#### [TEXT BLOCK]
# # # # # # #
Melangyna arctica

Scientific classification
- Kingdom: Animalia
- Phylum: Arthropoda
- Class: Insecta
- Order: Diptera
- Family: Syrphidae
- Genus: Melangyna
- Species: M. arctica
- Binomial name: Melangyna arctica (Zetterstedt, 1838)

= Melangyna arctica =

- Authority: (Zetterstedt, 1838)
- Synonyms: *

Species of fly

Melangyna arctica is a Holarctic species of hoverfly.

==Description==
External images
For terms see Morphology of Diptera
The wing length ranges from 5·75-7·5 mm. Tergites 3 and 4 display white to yellow marks. The wing membrane is entirely covered with microtrichia, and the scutellar hairs are no longer than the scutellum. The male terminalia was illustrated by Hippa (1968), and the larva was depicted in colour by Rotheray (1994).

See references for determination'

==Distribution==
Palearctic Fennoscandia, Britain and Ireland, Schwarzwald (Germany), the Czech Republic, France (Pyrenees and Alps), Switzerland, Liechtenstein. North and Central Siberia to Kamchatka.Nearctic Alaska and Canada, Rocky mountains to as far as Colorado.

==Biology==
Habitat: Abies, Picea, Pinus forest and deciduous woodland (Alnus, Betula Salix). Arboreal, but descends to visit flowers of Acer pseudoplatanus, Galium, Ilex, Prunus spinosa, Ranunculus, Salix, Stellaria, Taraxacum.
 The flight period is April to June ( later at higher altitudes). The larva is associated with aphid-infested trees.
# # # # # # #
#### [RECORDS SUPPLIED]
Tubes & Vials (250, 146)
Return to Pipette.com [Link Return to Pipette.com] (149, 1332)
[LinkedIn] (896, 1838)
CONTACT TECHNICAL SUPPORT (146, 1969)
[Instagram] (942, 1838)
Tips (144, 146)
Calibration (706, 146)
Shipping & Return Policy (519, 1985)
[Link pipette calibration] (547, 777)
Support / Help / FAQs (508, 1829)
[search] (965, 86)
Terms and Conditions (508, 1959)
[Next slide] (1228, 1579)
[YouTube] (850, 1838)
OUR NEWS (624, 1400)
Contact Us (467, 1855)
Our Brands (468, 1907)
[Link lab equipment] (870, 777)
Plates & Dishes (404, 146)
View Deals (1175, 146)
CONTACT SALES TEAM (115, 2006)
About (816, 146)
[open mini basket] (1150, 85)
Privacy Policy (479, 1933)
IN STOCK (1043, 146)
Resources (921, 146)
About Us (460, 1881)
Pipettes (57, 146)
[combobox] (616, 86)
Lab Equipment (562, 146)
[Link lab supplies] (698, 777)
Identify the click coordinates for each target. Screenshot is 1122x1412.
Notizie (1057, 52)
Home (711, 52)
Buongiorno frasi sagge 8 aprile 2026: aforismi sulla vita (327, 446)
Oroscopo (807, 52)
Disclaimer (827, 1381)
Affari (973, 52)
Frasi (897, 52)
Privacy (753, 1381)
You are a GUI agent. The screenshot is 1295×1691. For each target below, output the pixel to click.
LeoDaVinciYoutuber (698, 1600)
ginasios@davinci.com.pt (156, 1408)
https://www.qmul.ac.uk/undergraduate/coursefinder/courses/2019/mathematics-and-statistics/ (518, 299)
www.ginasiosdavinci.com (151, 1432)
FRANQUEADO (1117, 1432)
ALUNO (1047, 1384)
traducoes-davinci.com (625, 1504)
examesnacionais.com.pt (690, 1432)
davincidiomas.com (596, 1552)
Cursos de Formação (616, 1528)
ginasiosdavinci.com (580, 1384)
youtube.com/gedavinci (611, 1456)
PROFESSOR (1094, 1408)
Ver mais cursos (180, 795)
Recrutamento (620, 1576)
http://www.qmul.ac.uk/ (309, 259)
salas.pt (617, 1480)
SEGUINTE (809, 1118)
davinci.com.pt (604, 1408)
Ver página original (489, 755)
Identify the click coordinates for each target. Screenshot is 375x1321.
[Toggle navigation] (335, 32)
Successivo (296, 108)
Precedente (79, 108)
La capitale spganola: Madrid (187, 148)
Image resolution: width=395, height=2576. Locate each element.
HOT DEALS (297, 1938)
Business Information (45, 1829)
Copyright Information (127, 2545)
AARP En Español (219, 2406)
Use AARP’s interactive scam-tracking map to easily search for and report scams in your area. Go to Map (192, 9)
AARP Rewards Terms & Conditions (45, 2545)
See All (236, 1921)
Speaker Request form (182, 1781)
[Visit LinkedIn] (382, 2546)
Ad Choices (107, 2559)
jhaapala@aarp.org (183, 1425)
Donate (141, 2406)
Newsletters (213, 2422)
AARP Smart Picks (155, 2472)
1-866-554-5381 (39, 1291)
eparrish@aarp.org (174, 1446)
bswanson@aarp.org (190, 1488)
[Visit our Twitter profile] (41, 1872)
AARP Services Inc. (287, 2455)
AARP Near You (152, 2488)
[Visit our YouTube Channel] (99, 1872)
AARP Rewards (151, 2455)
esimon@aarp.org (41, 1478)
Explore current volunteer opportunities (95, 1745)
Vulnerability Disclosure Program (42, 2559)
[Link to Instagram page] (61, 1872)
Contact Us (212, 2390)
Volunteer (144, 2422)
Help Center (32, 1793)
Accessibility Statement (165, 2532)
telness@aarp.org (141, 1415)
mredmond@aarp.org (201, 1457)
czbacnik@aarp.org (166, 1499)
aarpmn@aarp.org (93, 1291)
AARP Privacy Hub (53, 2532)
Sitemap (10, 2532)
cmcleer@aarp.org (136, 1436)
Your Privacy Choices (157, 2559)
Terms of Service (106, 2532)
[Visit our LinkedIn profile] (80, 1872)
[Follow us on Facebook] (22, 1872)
# # # # # # #
#### [TASK INSTRUCTIONS]
[a] Name every plant that the Melangyna arctica article says the hoverfly descends to visit for its flowers.
[b] Reproduce the passage of the Melangyna arctica article starting with "See references for" and going on through "with aphid-infested trees.".
[c] Answer these questions from the Melangyna arctica article:
(i) What range does the wing length cover?
(ii) Which tergites display white to yellow marks?
(iii) During which months is the flight period?

#### [SOLUTIONS IN ORDER]
[a]
Acer pseudoplatanus
Galium
Ilex
Prunus spinosa
Ranunculus
Salix
Stellaria
Taraxacum

[b]
See references for determination'

==Distribution==
Palearctic Fennoscandia, Britain and Ireland, Schwarzwald (Germany), the Czech Republic, France (Pyrenees and Alps), Switzerland, Liechtenstein. North and Central Siberia to Kamchatka.Nearctic Alaska and Canada, Rocky mountains to as far as Colorado.

==Biology==
Habitat: Abies, Picea, Pinus forest and deciduous woodland (Alnus, Betula Salix). Arboreal, but descends to visit flowers of Acer pseudoplatanus, Galium, Ilex, Prunus spinosa, Ranunculus, Salix, Stellaria, Taraxacum.
 The flight period is April to June ( later at higher altitudes). The larva is associated with aphid-infested trees.

[c]
(i) 5·75-7·5 mm
(ii) Tergites 3 and 4
(iii) April to June, later at higher altitudes